- [Instrução]
Você pode dar continuidade à reportagem sobre a safra de grãos no Rio Grande do Sul, começando logo depois da última frase apresentada?

    Os números indicam ainda uma produtividade de 2,7 toneladas por hectare, 9,1% abaixo da safra anterior e 5,3% inferior projeção do mês passado.
    O mesmo quadro afeta o milho. A Conab vê colheita de 5 milhões de toneladas, 15% abaixo da safra 2015/2016. O rendimento, de 6,2 toneladas por hectare, deve ser 13% menor.
    No caso do arroz, é esperada uma safra de 8,2 milhões de hectares, 12,2% acima do última safra. Mesmo assim, a projeção está em linha com o número mais pessimista do levantamento anterior. Para Bestetti, a grande amplitude térmica das últimas semanas, com manhãs frias e tardes quentes, tem prejudicado o potencial das lavouras.
    Uma surpresa positiva veio do trigo, apesar da preocupação com os preços. A principal cultura de inverno do Estado deve somar uma safra de 2,47 milhões de hectares, 69% superior ao ano passado e 10% acima da última projeção, divulgada em novembro.
    No total, a Conab calcula que a safra 2016/2017 de grãos chegará a 31,6 milhões de toneladas no Rio Grande do Sul, 4% inferior ao ciclo anterior. Vale lembrar que, no sentido contrário, a Federação da Agricultura do Estado (Farsul) divulgou suas projeções e indicou a possibilidade de a safra gaúcha crescer e superar 33 milhões de toneladas.

- [Dados para análise]

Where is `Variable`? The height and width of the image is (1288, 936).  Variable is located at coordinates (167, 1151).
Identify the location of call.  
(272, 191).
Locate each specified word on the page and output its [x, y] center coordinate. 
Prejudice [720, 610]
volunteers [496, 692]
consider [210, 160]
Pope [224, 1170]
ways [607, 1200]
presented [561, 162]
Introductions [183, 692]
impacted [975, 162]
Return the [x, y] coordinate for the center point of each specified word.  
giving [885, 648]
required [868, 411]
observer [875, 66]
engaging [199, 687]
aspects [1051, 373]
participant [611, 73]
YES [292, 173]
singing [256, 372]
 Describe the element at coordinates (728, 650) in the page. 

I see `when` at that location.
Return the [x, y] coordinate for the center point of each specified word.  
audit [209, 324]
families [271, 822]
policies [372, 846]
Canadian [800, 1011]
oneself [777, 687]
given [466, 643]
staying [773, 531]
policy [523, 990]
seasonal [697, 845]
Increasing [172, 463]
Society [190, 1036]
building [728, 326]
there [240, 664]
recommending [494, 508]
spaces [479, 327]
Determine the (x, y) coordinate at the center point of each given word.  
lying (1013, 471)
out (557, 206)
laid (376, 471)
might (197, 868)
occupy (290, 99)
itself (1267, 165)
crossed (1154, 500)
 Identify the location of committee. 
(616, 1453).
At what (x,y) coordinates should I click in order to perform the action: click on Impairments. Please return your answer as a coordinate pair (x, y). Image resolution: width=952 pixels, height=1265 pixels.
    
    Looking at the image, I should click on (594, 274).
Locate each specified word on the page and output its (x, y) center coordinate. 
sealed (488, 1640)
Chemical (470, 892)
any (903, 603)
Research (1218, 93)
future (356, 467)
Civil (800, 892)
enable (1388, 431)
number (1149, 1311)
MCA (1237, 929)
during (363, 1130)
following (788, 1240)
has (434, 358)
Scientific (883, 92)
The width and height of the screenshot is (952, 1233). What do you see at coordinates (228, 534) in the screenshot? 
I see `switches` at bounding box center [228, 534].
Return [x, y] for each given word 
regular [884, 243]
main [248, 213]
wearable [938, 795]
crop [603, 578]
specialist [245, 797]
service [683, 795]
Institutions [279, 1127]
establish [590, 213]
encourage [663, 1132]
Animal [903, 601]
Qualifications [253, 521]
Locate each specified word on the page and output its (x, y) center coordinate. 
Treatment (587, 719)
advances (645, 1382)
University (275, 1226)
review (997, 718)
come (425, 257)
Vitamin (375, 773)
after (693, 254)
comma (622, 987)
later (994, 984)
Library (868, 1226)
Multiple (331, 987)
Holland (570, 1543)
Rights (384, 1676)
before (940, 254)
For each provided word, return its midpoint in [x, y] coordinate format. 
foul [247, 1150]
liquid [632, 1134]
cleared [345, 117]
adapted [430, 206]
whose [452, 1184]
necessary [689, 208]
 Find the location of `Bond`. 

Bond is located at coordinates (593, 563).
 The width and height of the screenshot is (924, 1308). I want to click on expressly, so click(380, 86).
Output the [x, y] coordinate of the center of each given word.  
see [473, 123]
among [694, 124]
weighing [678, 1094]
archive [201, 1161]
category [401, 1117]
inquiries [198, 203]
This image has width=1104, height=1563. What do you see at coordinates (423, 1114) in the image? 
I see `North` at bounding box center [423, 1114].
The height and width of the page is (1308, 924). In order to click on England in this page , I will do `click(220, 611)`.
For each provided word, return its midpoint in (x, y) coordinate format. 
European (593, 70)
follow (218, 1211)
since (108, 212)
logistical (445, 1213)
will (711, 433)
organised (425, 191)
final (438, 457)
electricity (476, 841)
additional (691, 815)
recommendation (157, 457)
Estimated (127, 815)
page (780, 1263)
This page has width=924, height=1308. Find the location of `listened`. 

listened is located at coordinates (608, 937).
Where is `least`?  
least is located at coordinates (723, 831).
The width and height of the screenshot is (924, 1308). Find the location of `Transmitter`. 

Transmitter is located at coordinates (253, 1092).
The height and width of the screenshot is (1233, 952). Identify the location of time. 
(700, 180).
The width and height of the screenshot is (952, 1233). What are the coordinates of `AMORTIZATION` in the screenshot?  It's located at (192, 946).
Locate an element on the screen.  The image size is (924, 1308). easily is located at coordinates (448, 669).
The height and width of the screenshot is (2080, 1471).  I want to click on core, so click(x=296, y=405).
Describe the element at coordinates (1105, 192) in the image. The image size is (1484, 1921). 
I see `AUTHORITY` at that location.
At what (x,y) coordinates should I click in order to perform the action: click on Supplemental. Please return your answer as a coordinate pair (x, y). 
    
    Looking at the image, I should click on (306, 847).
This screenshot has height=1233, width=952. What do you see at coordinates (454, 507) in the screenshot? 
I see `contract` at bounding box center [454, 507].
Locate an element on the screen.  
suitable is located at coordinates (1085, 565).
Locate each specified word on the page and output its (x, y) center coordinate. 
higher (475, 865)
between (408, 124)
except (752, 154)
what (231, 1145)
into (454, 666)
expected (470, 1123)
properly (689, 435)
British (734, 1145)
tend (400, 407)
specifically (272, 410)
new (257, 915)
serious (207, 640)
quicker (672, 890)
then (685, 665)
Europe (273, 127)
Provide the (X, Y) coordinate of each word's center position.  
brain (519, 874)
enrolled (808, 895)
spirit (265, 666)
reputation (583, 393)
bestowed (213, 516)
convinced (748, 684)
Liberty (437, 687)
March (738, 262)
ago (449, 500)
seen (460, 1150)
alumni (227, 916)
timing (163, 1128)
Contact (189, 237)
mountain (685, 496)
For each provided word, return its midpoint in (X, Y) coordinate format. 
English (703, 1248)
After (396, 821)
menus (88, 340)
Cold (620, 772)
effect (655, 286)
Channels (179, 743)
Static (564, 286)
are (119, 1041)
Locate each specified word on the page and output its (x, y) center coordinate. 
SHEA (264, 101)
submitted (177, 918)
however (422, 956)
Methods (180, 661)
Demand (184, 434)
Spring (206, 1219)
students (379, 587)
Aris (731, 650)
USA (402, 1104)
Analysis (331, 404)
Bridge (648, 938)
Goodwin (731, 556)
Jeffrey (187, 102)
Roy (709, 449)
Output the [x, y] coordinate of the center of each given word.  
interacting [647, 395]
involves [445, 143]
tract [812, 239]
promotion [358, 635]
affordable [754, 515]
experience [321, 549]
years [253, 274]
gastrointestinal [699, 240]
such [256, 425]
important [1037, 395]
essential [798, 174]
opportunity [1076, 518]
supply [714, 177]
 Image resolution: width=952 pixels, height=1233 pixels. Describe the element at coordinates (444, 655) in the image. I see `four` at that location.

- [Resultado da tarefa]
    O plantio da soja se encaminha para o final no Estado e chegou esta semana a 88% da área esperada, conforme a Emater.


    Menos burocracia
    Receita Federal e Secretária de Defesa Agropecuária, vinculada ao Ministério da Agricultura, assinam na próxima terça-feira, em São Paulo, portaria conjunta para a implementação do Programa Nacional de Operador Econômico Autorizado (OEA). O objetivo é permitir que empresas ligadas ao agronegócio tenham mais facilidade, menor burocracia e reduzam seus custos em operações alfandegárias do comércio internacional. Os dois órgãos desenvolverão um programa-piloto, com a participação de algumas empresas, com vistas a ajustar os parâmetros do que será o embrião da iniciativa.


    No radar

    Está praticamente definido o calendário de classificatórias ao Freio de Ouro do próximo ano. Resta apenas acertar as datas na Argentina. Uma das novidades será a junção das seletivas de Santa Catarina e do Paraná, em Chapecó. O Bocal de Ouro será entre os dias 6 e 9 de abril, em Esteio. A última classificatória será em Brasília, de 13 a 16 de julho.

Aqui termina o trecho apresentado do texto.